NEO-LİBERAL TESLİMİYETÇİ kafanın bize dayattığı gözlüklerle bakarsak, olmaz... KENDİMİZ OLUR ve KENDİ SENTEZİMİZ OLAN gözlükler ile bakarsak; OLUR!
Sevgili dostlar, çok uzun zamandır hemen hemen her yazımda Batı’nın Doğu’ya hakimiyetinin bitişinden bahsediyor ve YENİ DÜZEN ve DENKLEM tanımını yapmaya çalışıyorum. Aslında bu detayı sorgulayan dünya genelinde birçok yazı kaleme alınıyor. Yeni denklemi ve hakim güçleri kendi bakış açılarından tarif eden birçok yazar var. Bütün bu yazıların ortak bir karesi var; bölgemizde tanımlanan yeni büyük güç denklemi içinde Türkiye mutlaka var. Kimi Rus-Türk, kimi Avro-Türk, kimi Türk-İslam coğrafyası olarak tarif ediyor. Burada tercih ve oluşum büyük ölçüde elimizde olmakla birlikte Türkiye’nin artık birçok seçeneği olduğu açık...

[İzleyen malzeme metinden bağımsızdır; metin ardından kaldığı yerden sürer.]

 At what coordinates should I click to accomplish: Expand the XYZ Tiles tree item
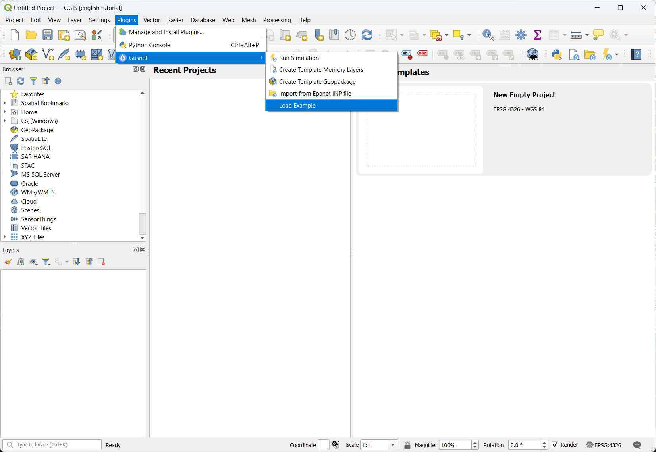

İlk adım; oluşacak “enerji hub’ları”...
İşte tam bu noktada Türkiye’nin attığı enerji adımları yani Nükleer enerji, Hazar entegrasyonu ve Kuzey Irak işbirliği çok önemli. Bu seçeneklere İsrail’den başlayan Türkiye’yi merkez kılan yeni bir hat iddiası ile katılanlar da var!
Dostlarım, bu adımları engellemek isteyenlerin de sayısı az değil. Özellikle Almanya’dan gelen “biz nükleerden vazgeçtik 2022’ye kadar kapatıyoruz, siz de yapmayın” açıklamaları ve içerideki uzantıların eylemleri dikkat çekici... Bu arada Almanlar’ın altın çıkarmayalım diye yıllarca organize ettikleri gösterilere, madenler yer altında kalsın diye yenilerini eklemelerini de İBRETLE izliyoruz... İçeride BUNLARA sıcak bakanları da!
Hemen soralım; “bu oyun neden oynanıyor”...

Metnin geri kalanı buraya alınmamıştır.